▼▼▼
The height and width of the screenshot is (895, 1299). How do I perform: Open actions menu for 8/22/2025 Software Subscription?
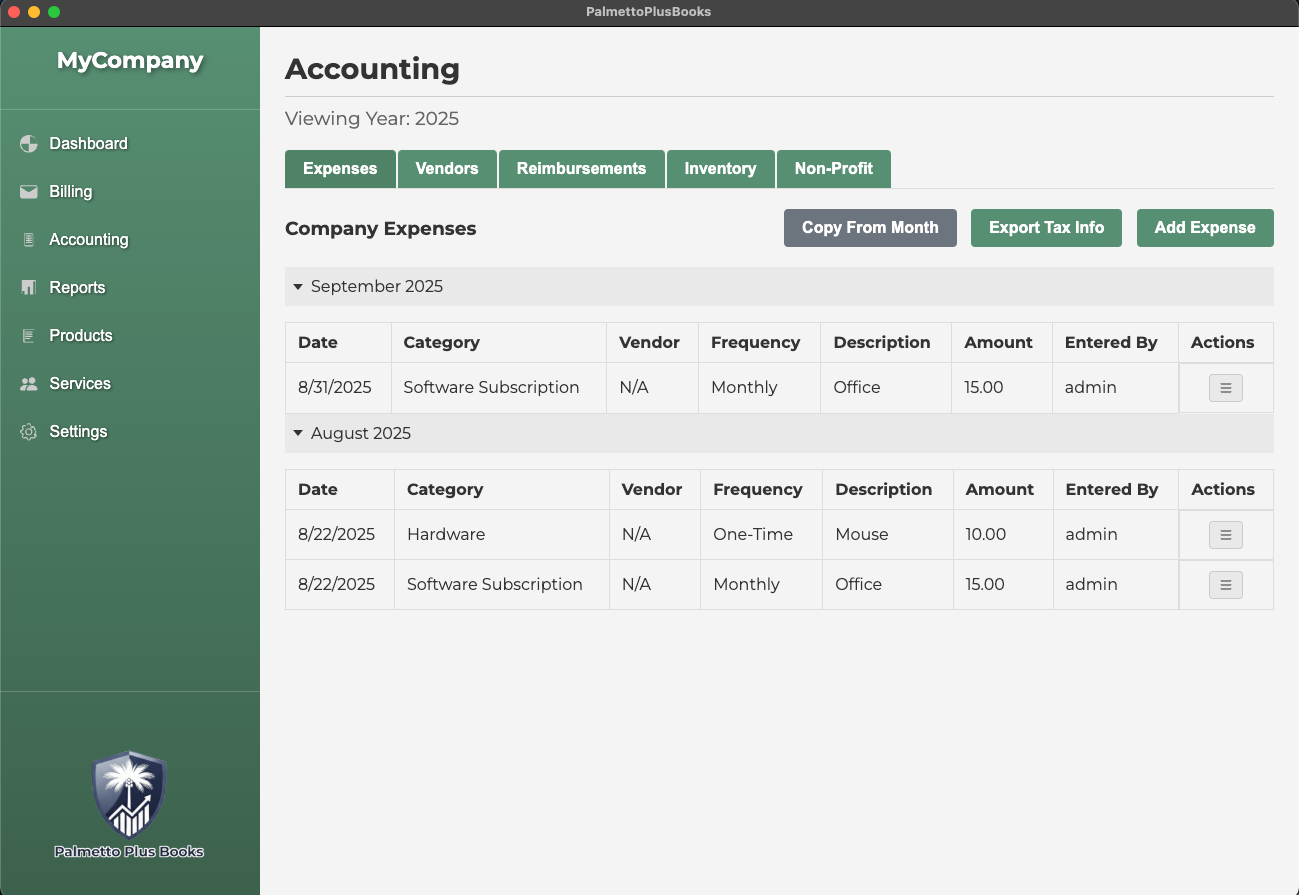pos(1225,585)
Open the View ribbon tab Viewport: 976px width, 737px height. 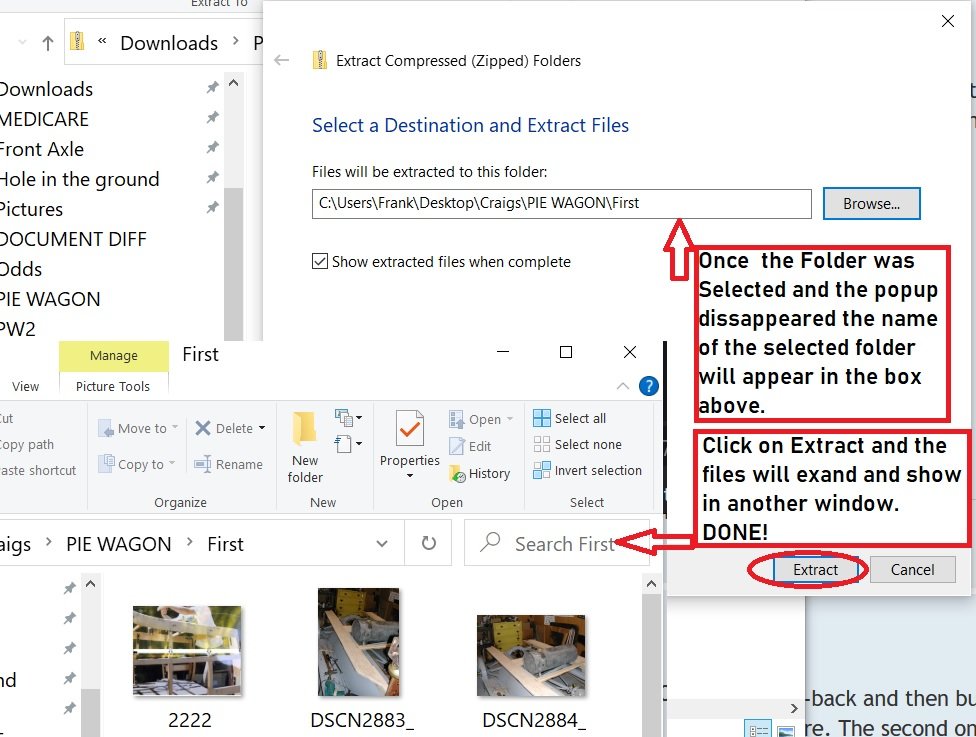coord(26,386)
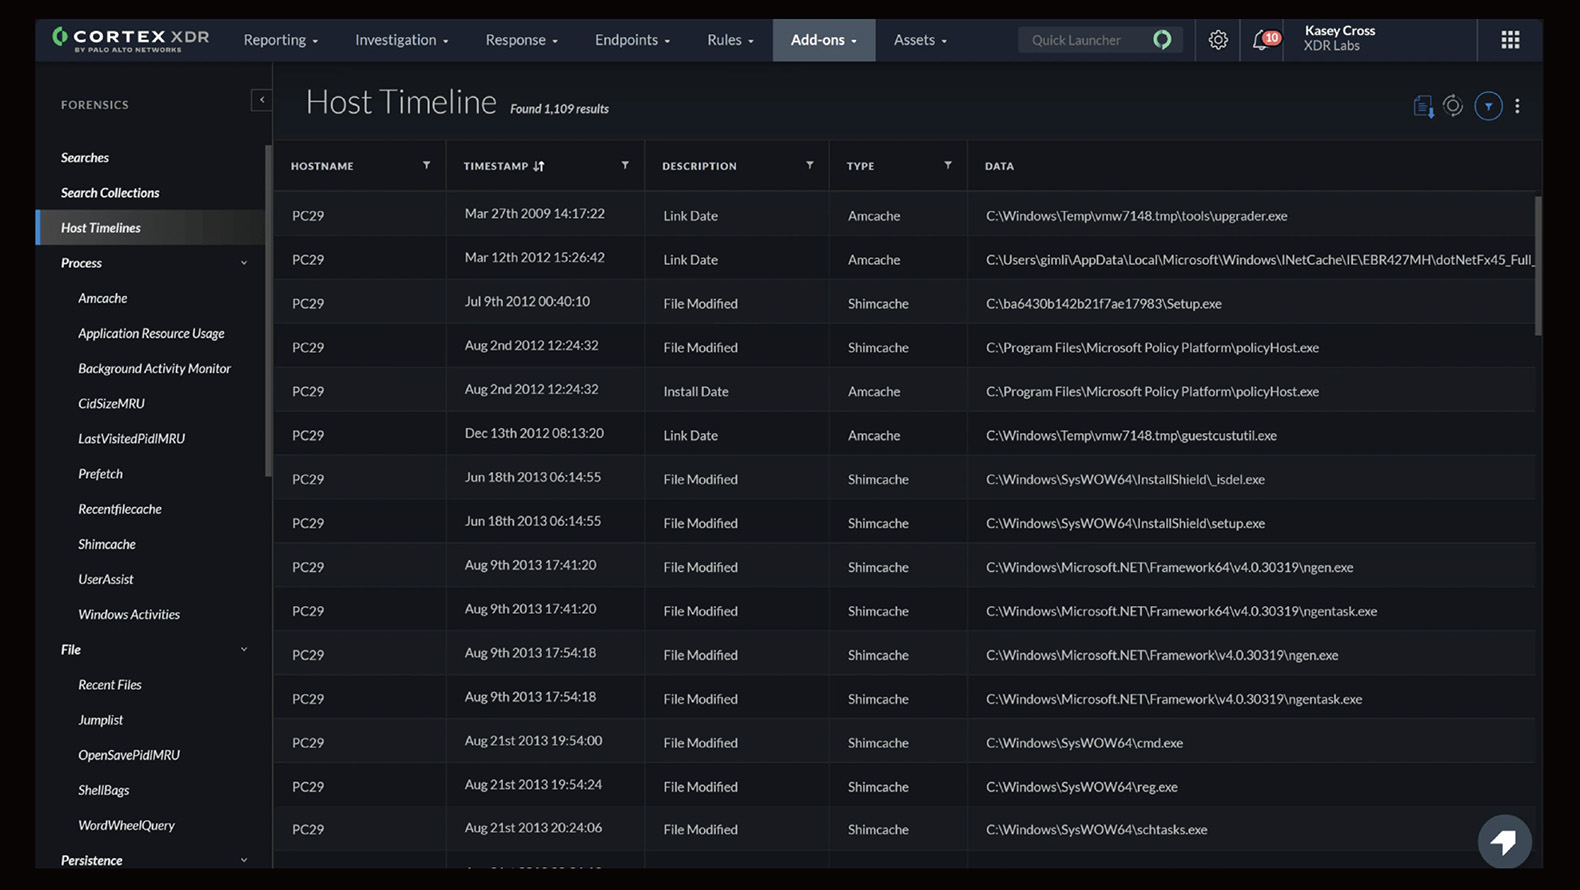Filter the Hostname column

[x=426, y=166]
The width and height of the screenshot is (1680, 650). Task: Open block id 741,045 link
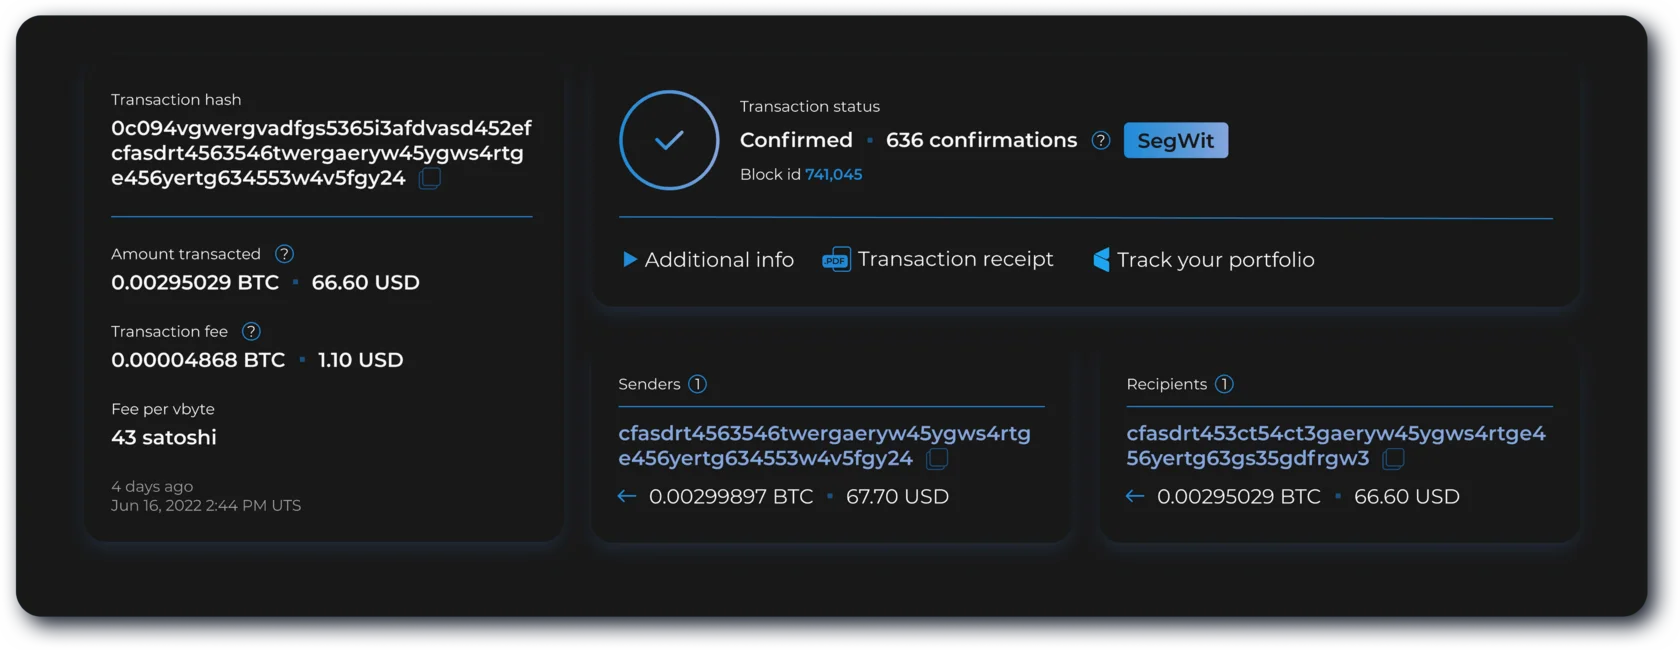pos(833,175)
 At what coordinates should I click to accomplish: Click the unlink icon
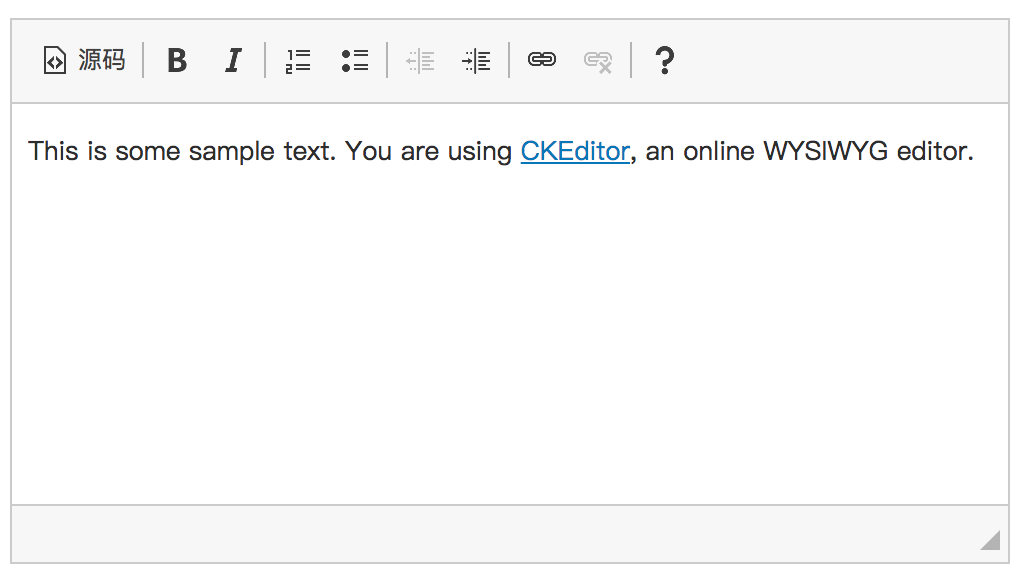pos(598,61)
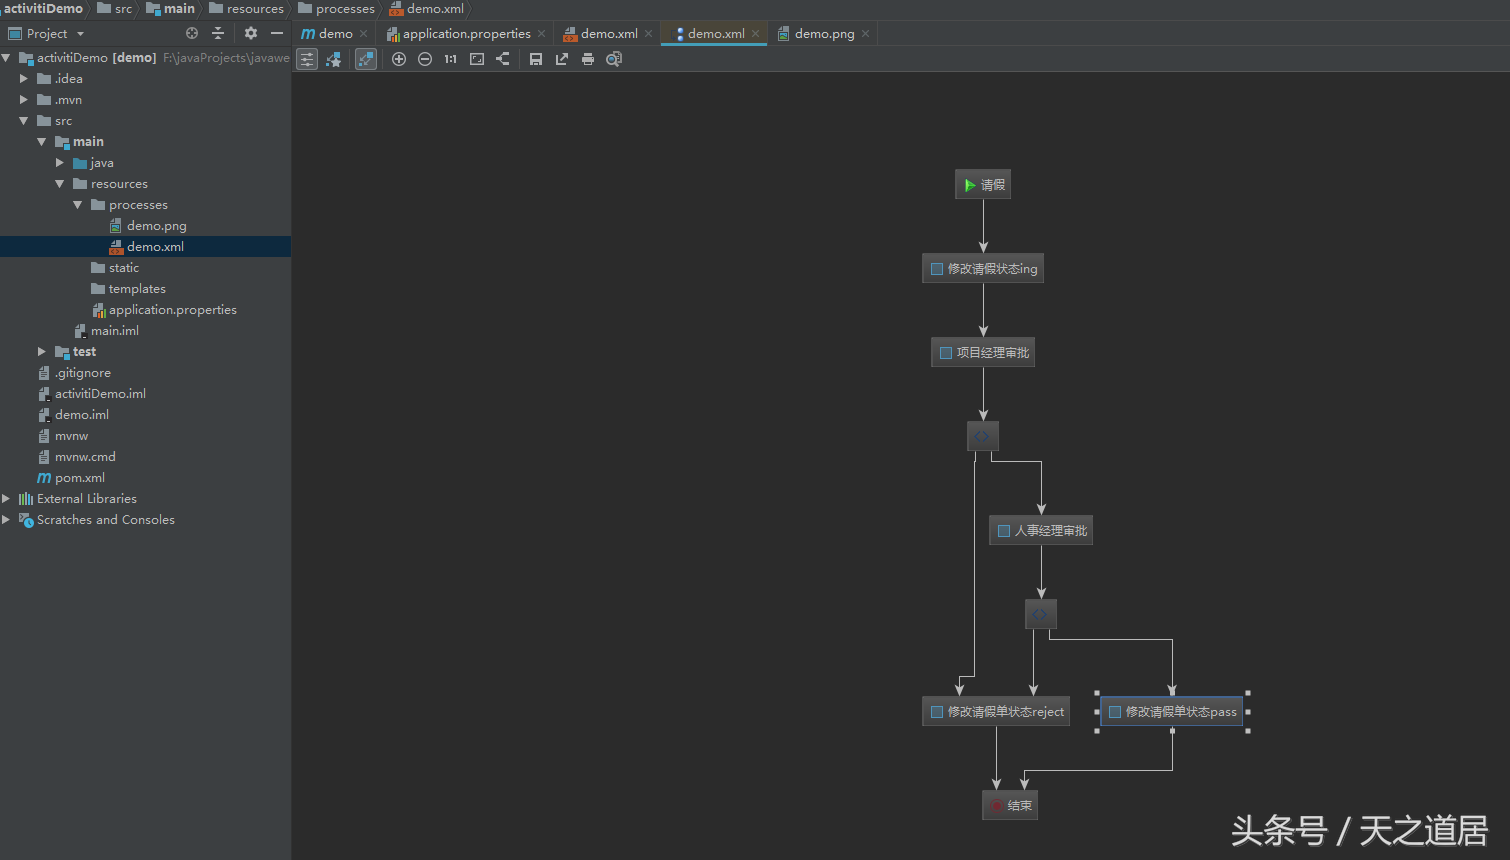Viewport: 1510px width, 860px height.
Task: Select pom.xml in project tree
Action: pos(80,478)
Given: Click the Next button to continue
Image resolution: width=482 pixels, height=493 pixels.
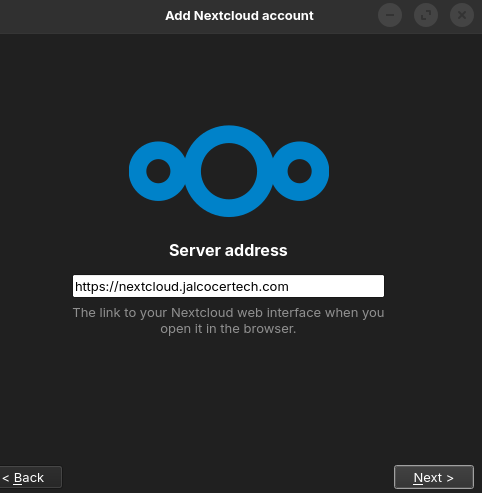Looking at the screenshot, I should click(x=434, y=477).
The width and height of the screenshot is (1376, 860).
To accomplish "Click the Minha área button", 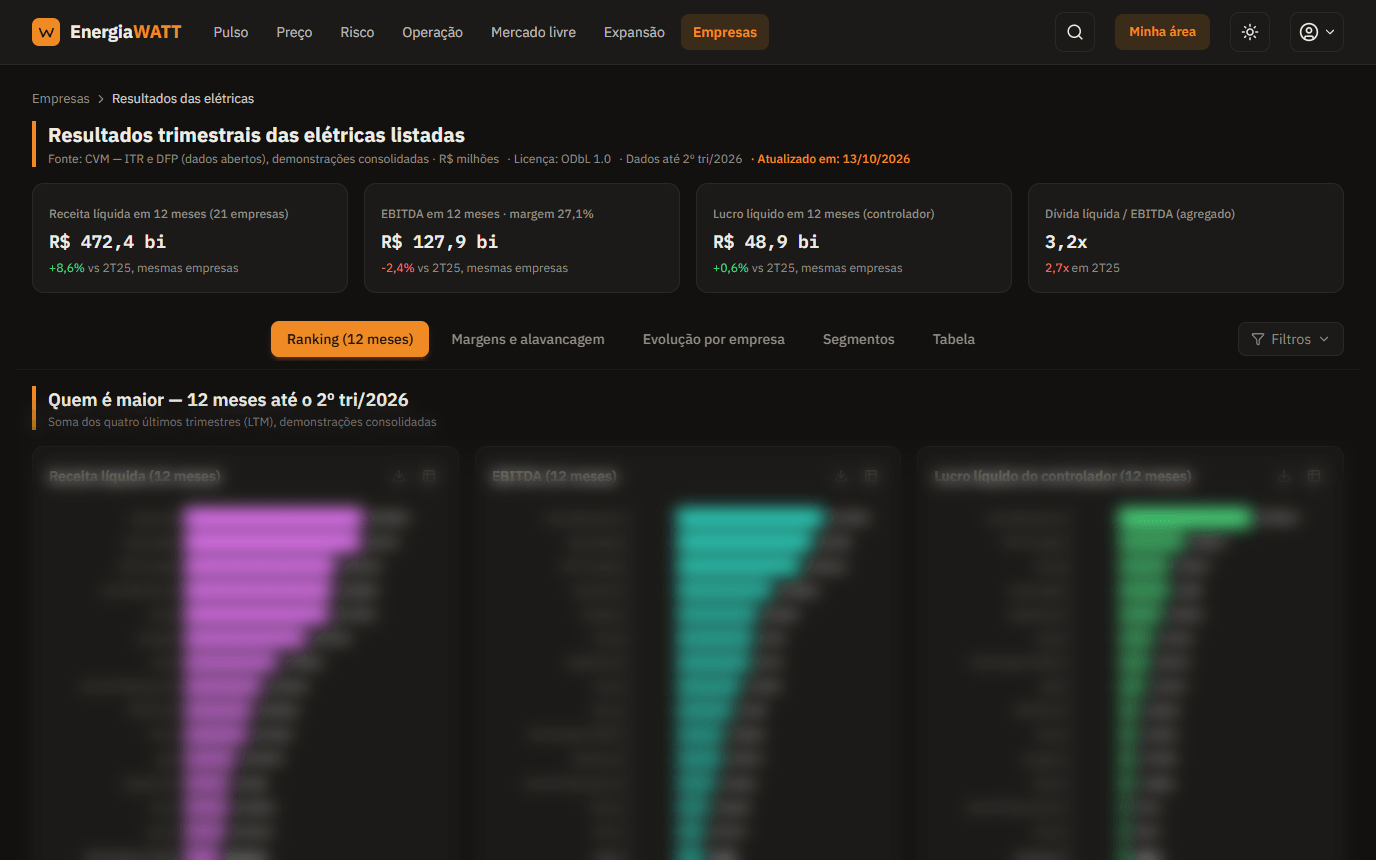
▲▲▲
▸ Work task: Each line from the one containing "The width and height of the screenshot is (1376, 860)." through the last line of the data should be written out exactly. Skip the pictures, and add no other lines.

▸ Expected answer:
The width and height of the screenshot is (1376, 860).
To accomplish "Click the Minha área button", 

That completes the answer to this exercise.